Remembering Berlo

An organization is never healthy when it has not experienced episodes of conflict that may bring about feelings of uneasiness and to a certain extent, embarrassment to fellow members.

I write this as a 27-year old officer, former officer, member, ex-member, lurker, observer, stalker, loyalist, fan, and patriot of several organizations which shaped me to become the kind of person that I am now. I am no expert in organizational management but one thing I learned about being a part of an organization is the importance of communication in resolving conflicts.

This brings to mind the day when I was still a Mass Communication fresh(wo)man at the University of the Philippines Cebu College when Atty. Ian Vincent Manticajon introduced David Berlo to our class composed of fresh high school graduates hailing from different provinces all over the county.

I remember Berlo over Shannon, Weaver, Laswell and Schramm (and their communication models) because in that 7:30 a.m. class, Sir Ian wrote down on a white board something that this man said.

“Meanings are in people, not in words.”

Berlo just became my new best friend.

The successes and failures of my involvement and participation in different organizations at UP Cebu evolved around this phrase. When I failed as a leader in one organization owed primarily to arrogance and inability to accept my weakness, I can almost picture out Berlo standing infront of me with a huge placard in which the words “meanings are in people, not in words” were written in a bold, capital letters.

I thought about it when in a news coverage, I was told that I said something that offended a fellow journalist. I was clueless about what I said that hurt her but…

Meanings are in people, not in words.

Berlo further said that communication does not consist of transmission of meanings, but of the transmission of messages. In short, meanings are not in the message; they are in the message users. To make this even shorter, he is saying that words do not mean at all; only people “mean.”

Why is this so? Because people have different experiences. Meanings change as people’s experiences change. It can be inferred that no two people can have the same meaning for one word.

From there, Berlo’s communication model looks like this:

Sender -> Message -> Channel -> Receiver

(I remember my college notes and this model had some more components underneath each element but sorry, I can’t remember them but you will my point later.)

And this is where my communication learning and my experience as part of an organization meets. Because if you look at Berlo’s model, it is linear. It basically means that a sender sends his/her message through a channel and it reaches the receiver.

But in your organization, how would you (sender) know that the message you sent was understood by your members (receiver) in the way you intended it to be?

Do you just assume that they understood what you meant?

This is where feedback comes in.

An element absent in Berlo’s model but later appeared in Schramm (I am writing from memory and I do not have plans of googling this part of this random entry so please correct me if I am wrong) is feedback, where the receiver tells the sender about the message (that passed through a certain channel) that was received.

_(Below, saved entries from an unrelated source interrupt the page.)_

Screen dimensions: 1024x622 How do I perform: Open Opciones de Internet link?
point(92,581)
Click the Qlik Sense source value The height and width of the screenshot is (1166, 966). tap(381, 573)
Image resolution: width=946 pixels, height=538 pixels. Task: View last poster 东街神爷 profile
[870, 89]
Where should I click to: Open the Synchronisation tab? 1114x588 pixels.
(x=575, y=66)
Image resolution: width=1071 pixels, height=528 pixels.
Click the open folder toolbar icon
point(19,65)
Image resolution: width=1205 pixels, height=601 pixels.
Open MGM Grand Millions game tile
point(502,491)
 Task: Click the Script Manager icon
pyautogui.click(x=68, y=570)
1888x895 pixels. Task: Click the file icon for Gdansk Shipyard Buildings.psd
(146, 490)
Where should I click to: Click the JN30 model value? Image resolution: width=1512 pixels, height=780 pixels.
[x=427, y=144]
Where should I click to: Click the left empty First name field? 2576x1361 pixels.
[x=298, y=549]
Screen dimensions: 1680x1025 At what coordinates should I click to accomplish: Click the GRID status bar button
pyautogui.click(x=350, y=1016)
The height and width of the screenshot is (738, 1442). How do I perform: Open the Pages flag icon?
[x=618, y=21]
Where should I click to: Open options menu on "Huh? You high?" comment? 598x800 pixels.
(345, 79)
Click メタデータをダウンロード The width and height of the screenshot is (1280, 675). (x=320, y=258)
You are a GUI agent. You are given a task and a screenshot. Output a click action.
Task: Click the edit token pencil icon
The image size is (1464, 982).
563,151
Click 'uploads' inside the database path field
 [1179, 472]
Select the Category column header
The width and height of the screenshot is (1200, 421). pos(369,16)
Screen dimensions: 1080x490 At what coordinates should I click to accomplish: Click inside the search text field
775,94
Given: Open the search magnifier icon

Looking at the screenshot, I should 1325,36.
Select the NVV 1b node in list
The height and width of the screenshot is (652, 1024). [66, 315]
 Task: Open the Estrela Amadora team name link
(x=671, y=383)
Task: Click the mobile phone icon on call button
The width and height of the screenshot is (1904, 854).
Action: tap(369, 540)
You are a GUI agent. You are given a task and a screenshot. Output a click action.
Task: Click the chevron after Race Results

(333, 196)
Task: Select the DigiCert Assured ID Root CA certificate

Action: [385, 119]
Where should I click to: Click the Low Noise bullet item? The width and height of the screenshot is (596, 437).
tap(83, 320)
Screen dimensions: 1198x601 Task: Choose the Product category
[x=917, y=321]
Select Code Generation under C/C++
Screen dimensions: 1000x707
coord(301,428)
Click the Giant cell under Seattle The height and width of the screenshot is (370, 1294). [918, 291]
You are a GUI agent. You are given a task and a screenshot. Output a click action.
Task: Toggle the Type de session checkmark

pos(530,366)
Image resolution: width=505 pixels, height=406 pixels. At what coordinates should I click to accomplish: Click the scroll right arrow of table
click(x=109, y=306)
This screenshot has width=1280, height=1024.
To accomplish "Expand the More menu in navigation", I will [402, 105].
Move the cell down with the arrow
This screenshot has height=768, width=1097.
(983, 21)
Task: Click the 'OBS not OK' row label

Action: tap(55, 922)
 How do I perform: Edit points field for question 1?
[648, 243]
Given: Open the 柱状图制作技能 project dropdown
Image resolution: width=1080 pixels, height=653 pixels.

In organizational communication, I learned that you can’t assume that people know what you mean when you send them out a message. You have to make sure that they interpret/understand your message in the way that it was intended.

How to do it? Feedback, the communication model say.

In most cases, feedback might be a face-to-face interaction, a one-on-one meeting or it can be a focus group discussion. But “confrontation” – as in facing each other – especially when the message (or issue) is about something sensitive may not be the best way to generate feedback and come up with a solution.

This is a very tricky situation; one that I am not happy to be involved with but has the responsibility to come up with, if not suggest, a solution. I am a swinger between confrontation and silent resolve and so I can be the middle(wo)man for negotiations. But it’s tiring and exhausting; sometimes it can be plainly uninspiring to wake up each day thinking about being lodged in between two mountains that are waiting to smash against each other.

It is easy to give up and say “I have had enough.” I can always do that. I am a Mother of twins running a multi-cultural household in a country that speaks a very different language. It’s crazy.

But I can’t quit. I won’t quit. I refuse to quit.

In the midst of my attempt to find a solution to an organizational challenge using a communication model, my husband, upon seeing how absorbed and worried I was, said: “That’s the beauty of an organization. Everyone is different, everyone has something to put on the table.”

“The beauty and strength of an organization is not only measured by the successes you created together; but the failures and mistakes you dealt together. It may not be a confrontational scene, it may be a silent agreement. But as long as it is directed towards resolving something, I think you will find a solution.”

I knew what to do.

I end this entry with the wisdom from my husband, who is so patient with me when I talked about anything that my crazy mind dictates me to say even at 2:00 a.m.